Postcard views can't save DiCaprio in deserted-island downer

By Richard von Busack

ALEX GARLAND'S FIRST NOVEL, The Beach, was indeed beach reading--plenty of violence, abject moral simplicity and obvious derivations from Lord of the Flies and several screenplays, particularly The Deer Hunter and Apocalypse Now. The film version has been cleared up and cheered up by screenwriter John Hodge, which is an advantage--it's smoother, pleasanter trash now.

Leonardo DiCaprio plays Richard, who receives a map to an uncharted island from a raving mad denizen (Robert Carlyle) of a backpacker hotel in Bangkok. He and two friends head out for the island and find it a paradise, where an apolitical commune lives well like beachcombers. But the moral of Garland's story is that man defiles every paradise he enters--haven't we had enough of that moral?--and soon enough trouble brews. First unwelcome guests arrive, and then native, heavily armed marijuana farmers show up to protest.
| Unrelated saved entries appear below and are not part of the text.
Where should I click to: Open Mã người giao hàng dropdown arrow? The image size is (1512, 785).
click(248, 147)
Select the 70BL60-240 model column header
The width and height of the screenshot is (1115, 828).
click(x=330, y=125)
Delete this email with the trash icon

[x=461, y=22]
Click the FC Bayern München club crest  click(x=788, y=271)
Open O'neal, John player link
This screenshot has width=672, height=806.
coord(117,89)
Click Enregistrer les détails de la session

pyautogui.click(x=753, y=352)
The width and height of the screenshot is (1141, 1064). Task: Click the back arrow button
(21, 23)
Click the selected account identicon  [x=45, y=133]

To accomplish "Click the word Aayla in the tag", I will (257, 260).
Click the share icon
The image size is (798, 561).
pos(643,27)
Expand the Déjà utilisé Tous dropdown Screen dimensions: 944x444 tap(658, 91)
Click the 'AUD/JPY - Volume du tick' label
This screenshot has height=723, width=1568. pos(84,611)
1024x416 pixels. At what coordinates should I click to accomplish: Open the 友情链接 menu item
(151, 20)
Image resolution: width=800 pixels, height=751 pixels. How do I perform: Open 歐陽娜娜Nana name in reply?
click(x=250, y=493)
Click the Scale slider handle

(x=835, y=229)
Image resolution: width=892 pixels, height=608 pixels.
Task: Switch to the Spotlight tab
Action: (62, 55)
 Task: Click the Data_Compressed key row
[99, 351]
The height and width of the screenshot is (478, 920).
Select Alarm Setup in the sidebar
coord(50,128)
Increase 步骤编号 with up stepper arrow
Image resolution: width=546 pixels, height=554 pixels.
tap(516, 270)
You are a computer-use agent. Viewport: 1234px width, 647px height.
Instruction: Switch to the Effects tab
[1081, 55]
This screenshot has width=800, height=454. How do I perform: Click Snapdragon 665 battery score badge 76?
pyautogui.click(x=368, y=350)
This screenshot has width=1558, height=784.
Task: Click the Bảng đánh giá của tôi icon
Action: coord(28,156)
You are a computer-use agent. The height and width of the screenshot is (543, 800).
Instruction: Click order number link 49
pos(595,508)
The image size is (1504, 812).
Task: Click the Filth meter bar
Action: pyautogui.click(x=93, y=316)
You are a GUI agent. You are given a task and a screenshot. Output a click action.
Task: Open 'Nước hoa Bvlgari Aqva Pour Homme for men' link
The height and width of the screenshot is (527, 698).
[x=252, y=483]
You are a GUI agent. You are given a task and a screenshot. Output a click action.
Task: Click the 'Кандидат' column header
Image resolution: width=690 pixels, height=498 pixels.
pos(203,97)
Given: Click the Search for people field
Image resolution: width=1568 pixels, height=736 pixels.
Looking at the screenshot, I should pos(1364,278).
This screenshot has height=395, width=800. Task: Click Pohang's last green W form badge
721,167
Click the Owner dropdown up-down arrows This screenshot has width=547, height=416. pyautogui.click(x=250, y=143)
The postcardy views will probably draw more tourists to Thailand, just what the country needs. DiCaprio, however, is going to disappoint his teenage fans by his performance as a cowardly, recessive and easily manipulated character who goes barking mad in near-record time. (In the book, Richard was, it was implied, disturbed; here his behavior seems like instant lunacy.) The insolent good looks and the Eddie Munster eyebrows may set young girls pining, but DiCaprio seems to me now what he's always been: an artsy, minor lead with all of Jack Nicholson's mannerisms and little of his charisma. Tilda Swinton, who co-stars, is the lounging dictator of the camp. Though she's cool and emotionless, she doesn't have the manipulative qualities of a real leader, and how she got control of the commune is one of the many questions neither the book nor the film answers. And the happy ending here looks preposterous. In one courtship scene, Richard talks about a parallel universe where everything is just like it is here, only slightly different. Maybe in that universe, The Beach is actually a good movie.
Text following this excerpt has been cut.